Un écho, au sens propre, désigne un phénomène acoustique de réflexion sonore. Le nom lui-même porté par Denis Ninine donne à entendre ce type d’écho, avec la triple répétition du « ni ». Au sens figuré, un écho désigne la possibilité pour une quelconque chose de rappeler autre chose. « Echo » pourrait, par exemple, évoquer le film américain de science-fiction du même nom, sorti en 2014, et dans lequel un mystérieux extra terrestre a échoué sur Terre… Mais « Echo » ne pourrait-il tout aussi bien renvoyer au projet de télescope spatial destiné à observer les exoplanètes ?… Ces deux dernières hypothèses nous orienteraient alors vers la science fiction, domaine qu’affectionnent les auteurs de BD… Peut-être aussi, tout simplement, Denis Ninine a-t-il donné ce titre à son exposition pour suggérer que son œuvre se fait l’écho de son temps ?… Ce titre, évocateur à plusieurs niveaux, fonctionne comme une porte ouverte sur l’imaginaire.

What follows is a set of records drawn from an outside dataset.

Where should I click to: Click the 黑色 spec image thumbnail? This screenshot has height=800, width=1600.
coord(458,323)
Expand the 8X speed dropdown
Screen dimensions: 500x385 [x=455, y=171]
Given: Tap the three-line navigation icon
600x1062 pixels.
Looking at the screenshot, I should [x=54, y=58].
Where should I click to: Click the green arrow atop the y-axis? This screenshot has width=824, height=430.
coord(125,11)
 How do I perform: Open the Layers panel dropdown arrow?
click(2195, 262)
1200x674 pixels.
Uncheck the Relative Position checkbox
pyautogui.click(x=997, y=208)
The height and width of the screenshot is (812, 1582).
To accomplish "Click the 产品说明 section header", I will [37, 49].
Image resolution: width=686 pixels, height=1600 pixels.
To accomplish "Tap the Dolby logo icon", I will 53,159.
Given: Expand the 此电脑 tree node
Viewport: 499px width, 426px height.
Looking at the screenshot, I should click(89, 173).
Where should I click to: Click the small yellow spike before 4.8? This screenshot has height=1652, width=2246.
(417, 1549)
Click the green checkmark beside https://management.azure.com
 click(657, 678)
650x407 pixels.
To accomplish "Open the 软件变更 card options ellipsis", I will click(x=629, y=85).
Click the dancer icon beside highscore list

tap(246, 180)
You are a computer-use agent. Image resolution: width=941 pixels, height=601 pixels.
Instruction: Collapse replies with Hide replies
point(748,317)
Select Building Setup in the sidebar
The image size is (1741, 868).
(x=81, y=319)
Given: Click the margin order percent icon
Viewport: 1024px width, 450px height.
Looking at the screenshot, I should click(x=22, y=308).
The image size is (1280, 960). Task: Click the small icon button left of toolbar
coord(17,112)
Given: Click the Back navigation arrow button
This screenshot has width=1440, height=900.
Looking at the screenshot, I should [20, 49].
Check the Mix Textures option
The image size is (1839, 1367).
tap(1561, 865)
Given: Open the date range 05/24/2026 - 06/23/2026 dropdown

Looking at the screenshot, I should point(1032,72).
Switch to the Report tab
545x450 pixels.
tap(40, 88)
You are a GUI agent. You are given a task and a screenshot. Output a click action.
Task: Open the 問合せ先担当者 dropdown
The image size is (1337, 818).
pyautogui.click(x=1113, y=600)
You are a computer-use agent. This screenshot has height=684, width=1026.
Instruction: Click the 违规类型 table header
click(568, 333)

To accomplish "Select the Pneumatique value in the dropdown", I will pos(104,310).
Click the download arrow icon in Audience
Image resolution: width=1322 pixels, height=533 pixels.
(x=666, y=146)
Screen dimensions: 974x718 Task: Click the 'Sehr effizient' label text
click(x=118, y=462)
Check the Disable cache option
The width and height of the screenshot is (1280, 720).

Denis Ninive pratique la figuration, dans la lignée de ce Nouveau réalisme représenté par Robert Combas et Hervé di Rosa… dont il se fait également l’écho. S’il leur emprunte un style coloré évoquant aussi bien les dessins d’enfants, la culture des bidons-villes (cf. l’installation « PO4 et Mr Hill ») et la BD, il n’en réussit pas point à créer un univers qui lui est propre. Un univers qui mixe le surréalisme (« Le marché », les architectures délirantes, mais aussi l’omniprésence des montres) ; un art et un imaginaire haïtien et caribéen, le street art et la BD… Dans cet univers au croisement de plusieurs cultures, nombre d’indices font signe pour nous rappeler qu’il s’agit bien des Antilles…
Comme Hergé avec Tintin, Denis Ninine semble avoir trouvé son personnage. Peut-être, finalement, le baptisera-t-il « Eko » ?… Un petit homme bleu un peu extra-terreste, avec une drôle de tête, non pas de chou, mais rectangulaire. Un crâne démesurément allongé, en forme de porte selon son géniteur, rappelant aussi un écran. Et qui couvre, tel un masque, un visage doté d’un unique œil. Cet unique œil que l’on retrouve dans les figures d’Hervé di Rosa, elles-aussi dotées d’une bouche aux lèvres « en bec de canard », qui s’ouvre sur une dentition de cannibale…
Manifestant une vitalité joyeuse, Denis Ninine s’autorise, de fait, toutes les libertés, faisant exploser les frontières qui séparent les genres, le bon et le mauvais goût, l’Art et le bricolage. Dépoussiérant au passage pas mal d’a priori. Pas de doute que la jeune génération se reconnaisse en lui, à travers un art qui fait la part belle au graphisme. Il était grand temps qu’il s’expose.
Scarlett Jesus, membre d’Aica Caraïbe du Sud et du CEREAP
18 mai 2016.
Article publié une première fois sur Aica Caraïbe du Sud Association Internationale des Critiques d’Art
et repris sur Madinin’Art avec l’accord de l’auteure.